**Goal of the exercise**:
Duplicate the items from the line containing "Given: Select the" through the line containing "Looking at the", with both of those lines included.

**Record excerpts**:
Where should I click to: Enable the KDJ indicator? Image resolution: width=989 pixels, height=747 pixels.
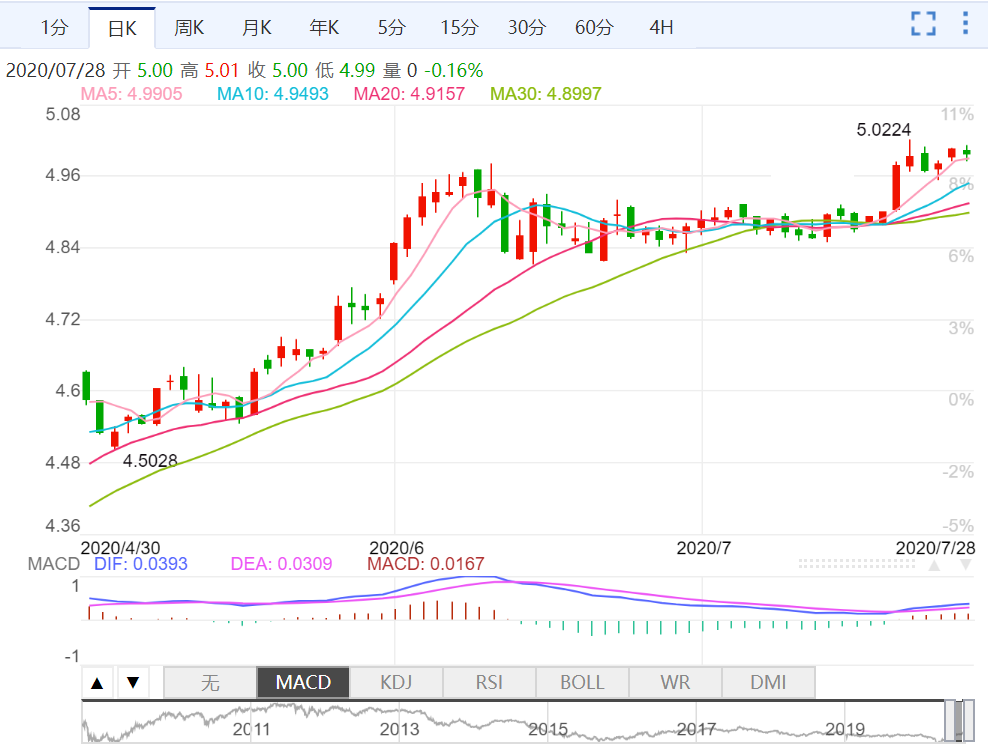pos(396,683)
---
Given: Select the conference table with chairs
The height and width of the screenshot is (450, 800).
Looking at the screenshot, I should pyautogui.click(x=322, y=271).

**Response for this exercise**:
Given: Select the conference table with chairs
The height and width of the screenshot is (450, 800).
Looking at the screenshot, I should pyautogui.click(x=322, y=271).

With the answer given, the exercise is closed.